═══ Data shown ═══
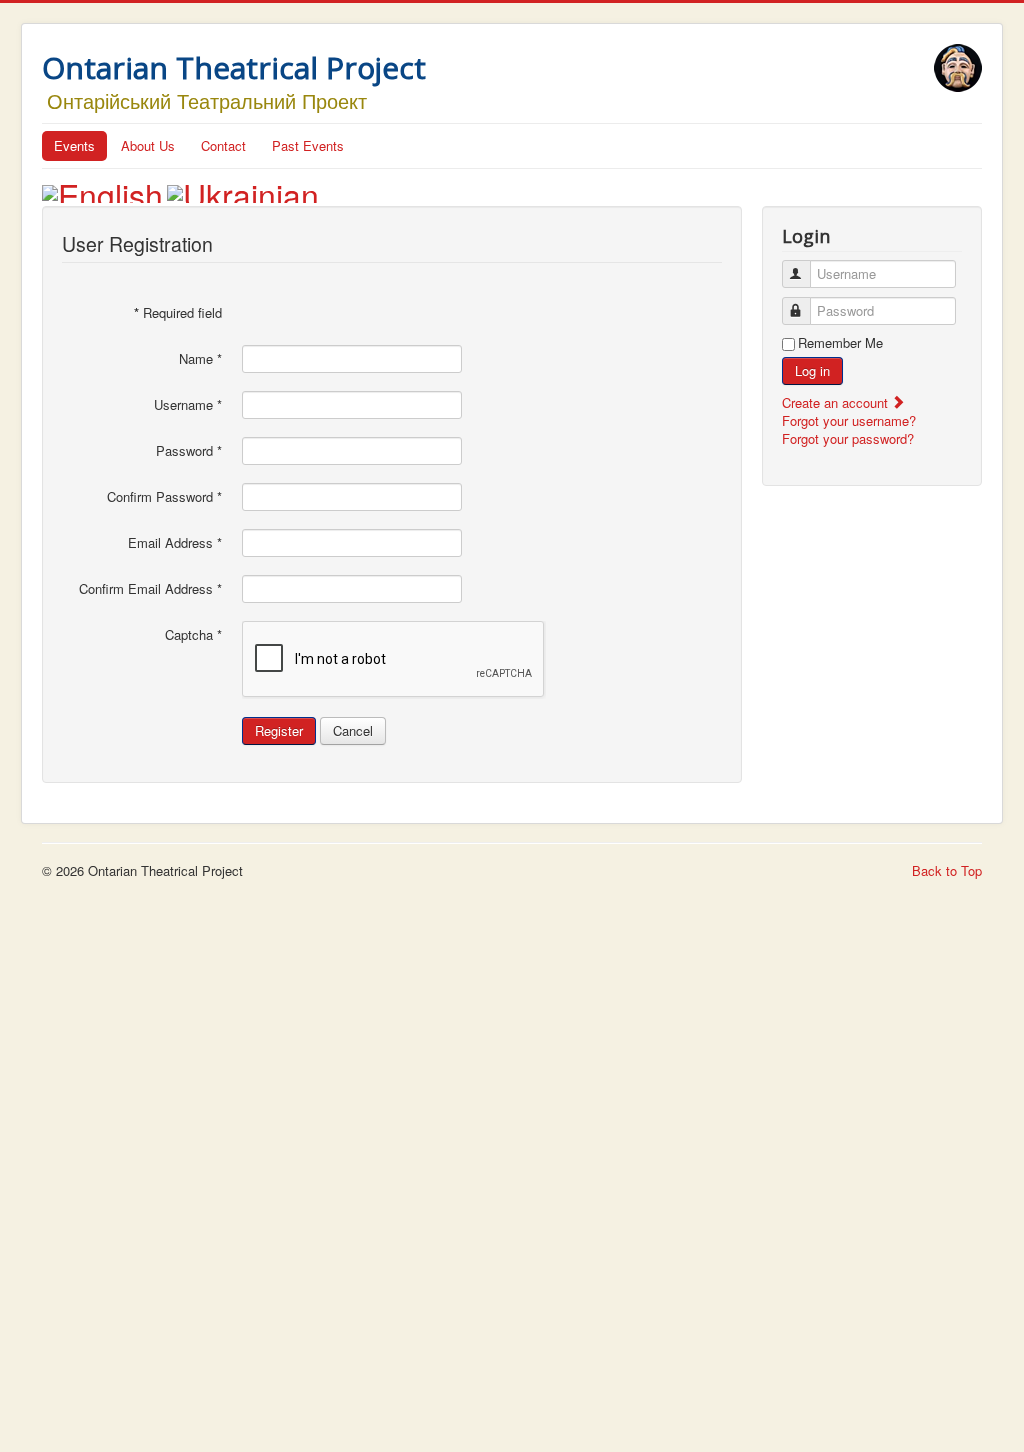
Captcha (193, 635)
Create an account (837, 402)
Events (74, 145)
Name (200, 359)
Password (189, 451)
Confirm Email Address (150, 589)
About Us (148, 145)
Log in (812, 370)
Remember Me (840, 343)
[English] (102, 188)
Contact (223, 145)
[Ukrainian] (243, 188)
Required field (178, 313)
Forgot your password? (848, 438)
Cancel (353, 730)
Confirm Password (164, 497)
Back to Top (947, 870)
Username (188, 405)
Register (279, 730)
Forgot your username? (849, 420)
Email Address (175, 543)
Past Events (308, 145)
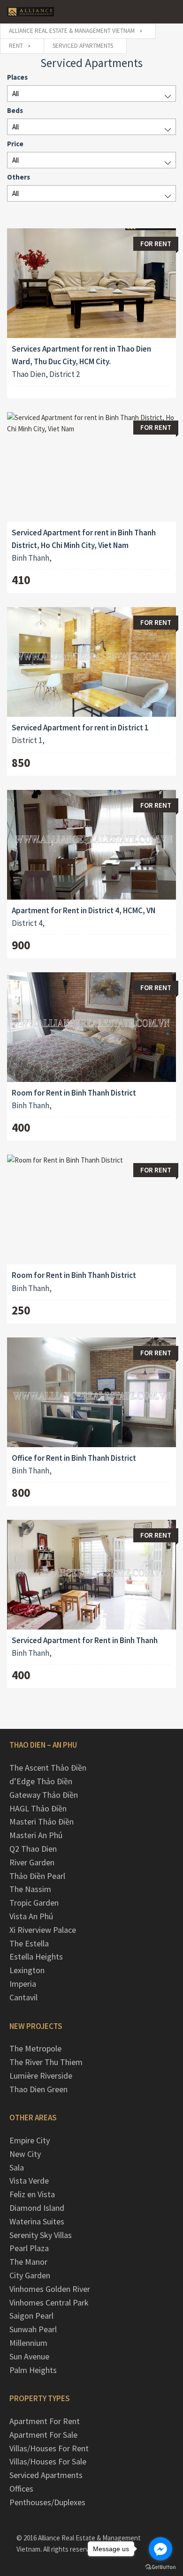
═══
Task to carry out:
Return verbatim every line from the one holding "Create an account (837, 402)" to the end of the records above. Do not copy the pictures.

Answer area:
Create an account (837, 402)
Events (74, 145)
Name (200, 359)
Password (189, 451)
Confirm Email Address (150, 589)
About Us (148, 145)
Log in (812, 370)
Remember Me (840, 343)
[English] (102, 188)
Contact (223, 145)
[Ukrainian] (243, 188)
Required field (178, 313)
Forgot your password? (848, 438)
Cancel (353, 730)
Confirm Password (164, 497)
Back to Top (947, 870)
Username (188, 405)
Register (279, 730)
Forgot your username? (849, 420)
Email Address (175, 543)
Past Events (308, 145)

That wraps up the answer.